7. Using the sales dataset, select/display only the Lname column without using iloc or loc. What is the last name of the second sales person?

8. Look at the sales dataset at index position 100 with the iloc operation. How many hours has this sales person worked in the past week?

9. Look at the sales dataset at index position 35 with the iloc operation. Only select for the column "Cars Sold". How many cars did this sales person sell in the past week?

10. Select the last 7 rows and the columns: fname, gender, and years experience with the iloc operation. How many women are there in this subset? How many years of experience does the last sales person have?

11. Write the code below to re-import the axisdata.csv file as "sales". This time, change the index from the default to the column "Lname".

12. Write the code to examine the first 5 rows of the sales dataset. Is the index the column that you wanted?

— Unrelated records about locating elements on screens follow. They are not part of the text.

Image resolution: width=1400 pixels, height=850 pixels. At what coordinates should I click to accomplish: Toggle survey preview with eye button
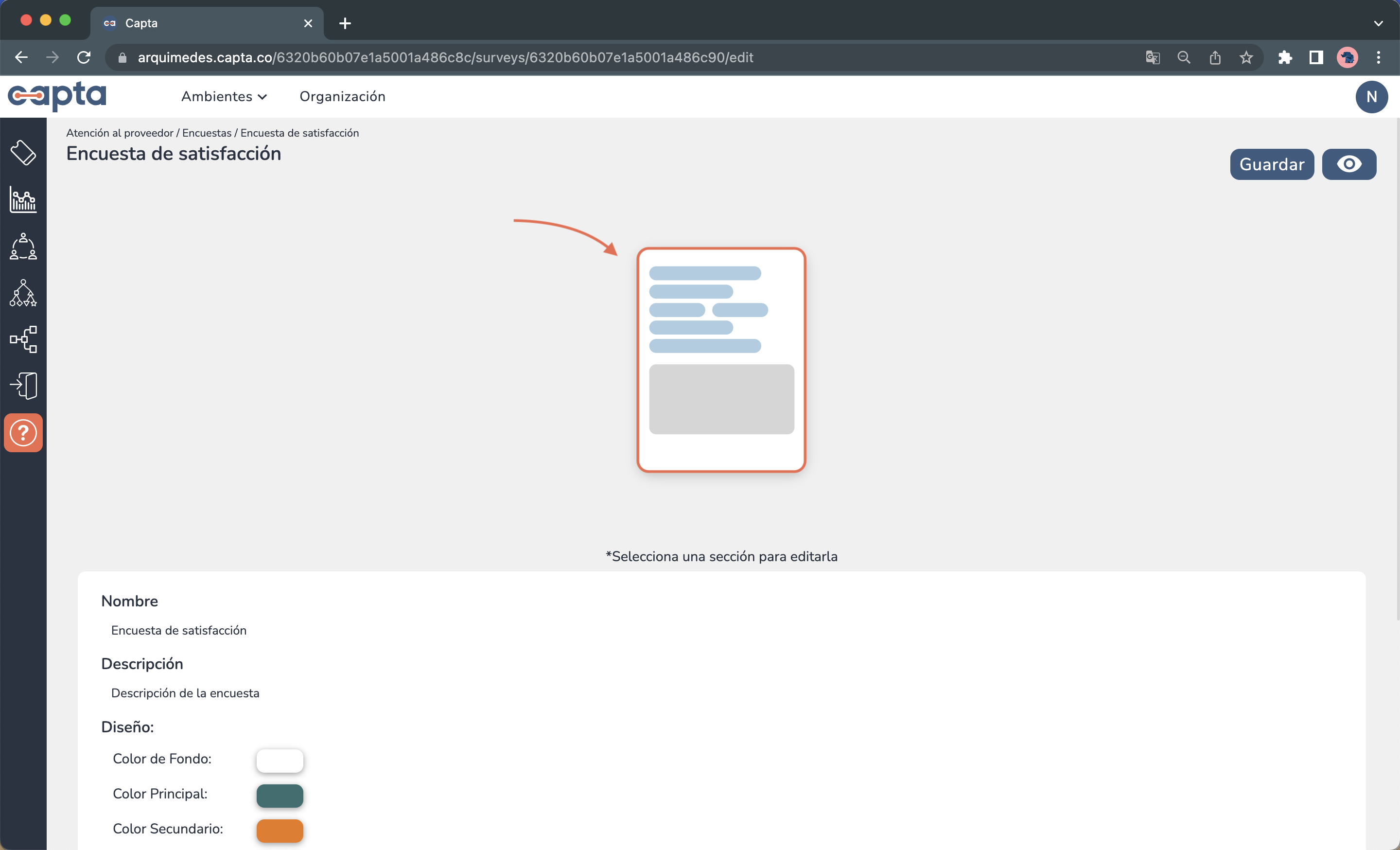[1348, 164]
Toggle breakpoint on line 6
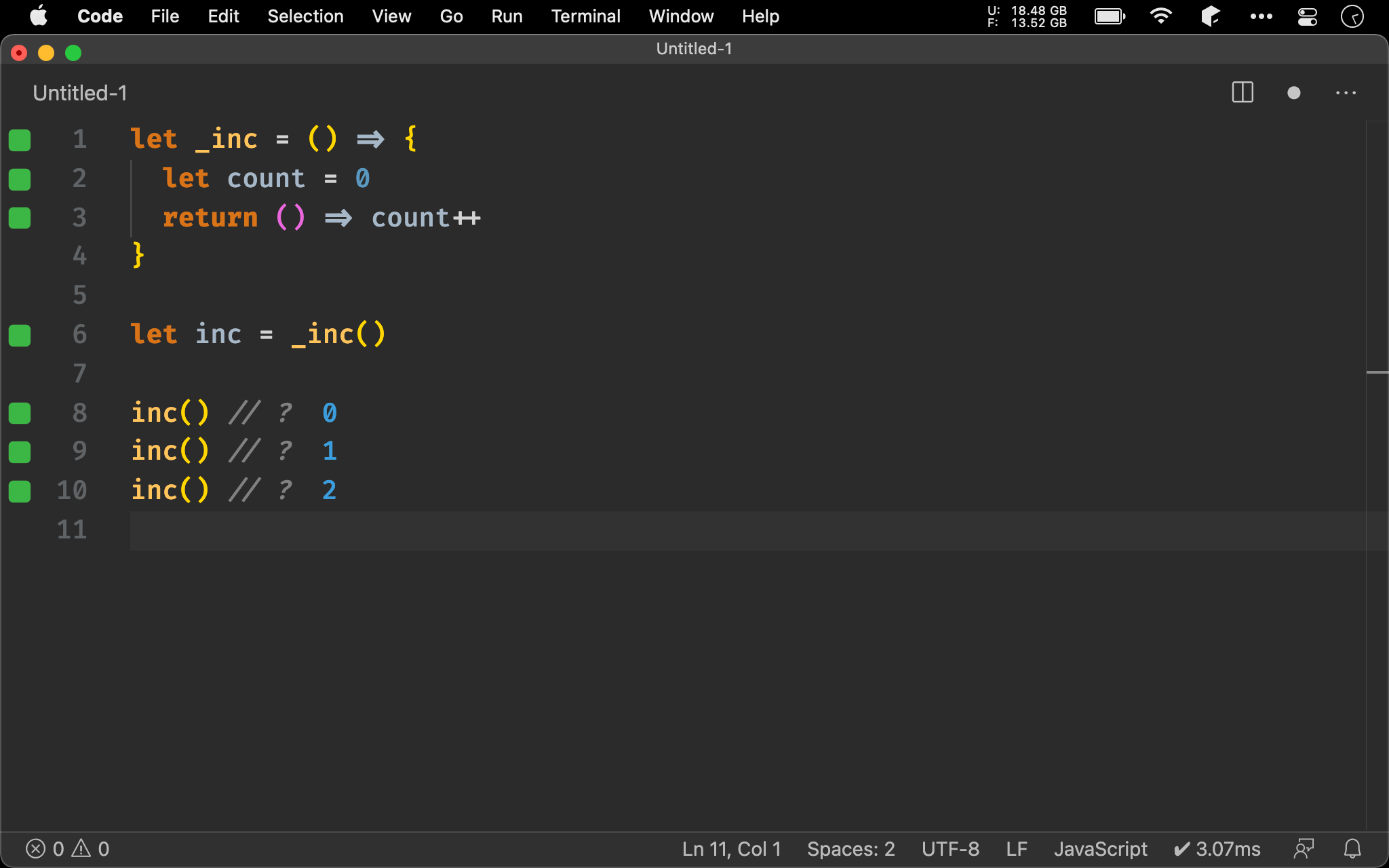1389x868 pixels. (x=20, y=333)
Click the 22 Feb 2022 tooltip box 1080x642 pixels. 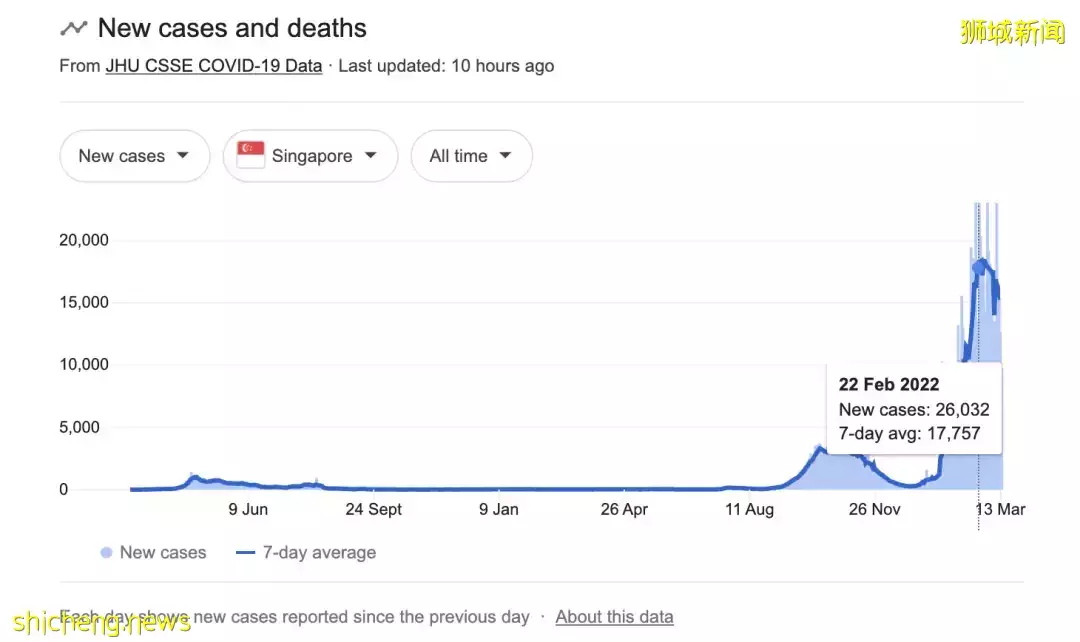[x=914, y=409]
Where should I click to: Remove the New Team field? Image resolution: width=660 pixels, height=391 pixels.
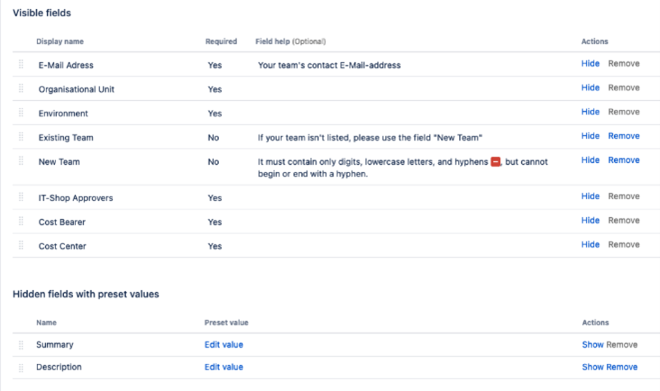(x=624, y=160)
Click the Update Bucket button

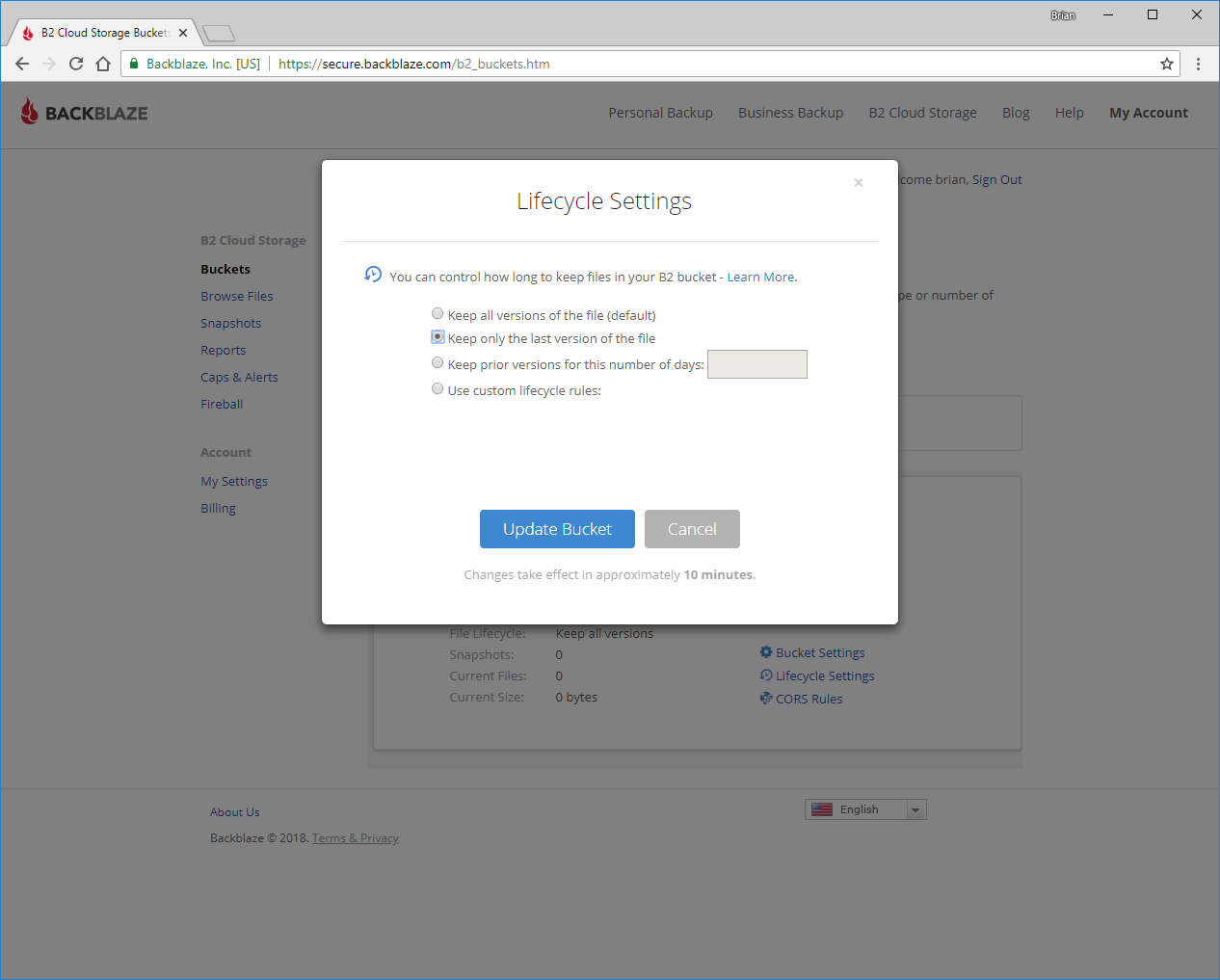(557, 529)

13. Select the row with the index label "Monroe" using the loc operation. How many sales people have not completed sales training?

14. Select the row with the index label "Sears" and the columns "Gender" and "Hours Worked", using the loc operation. How many hours did the first two sales people work?

15. Select the columns "Fname" and "Years Experience" for all rows using the loc operation.

16. Export your "sales" dataset to a .csv file called "Module 6 HW".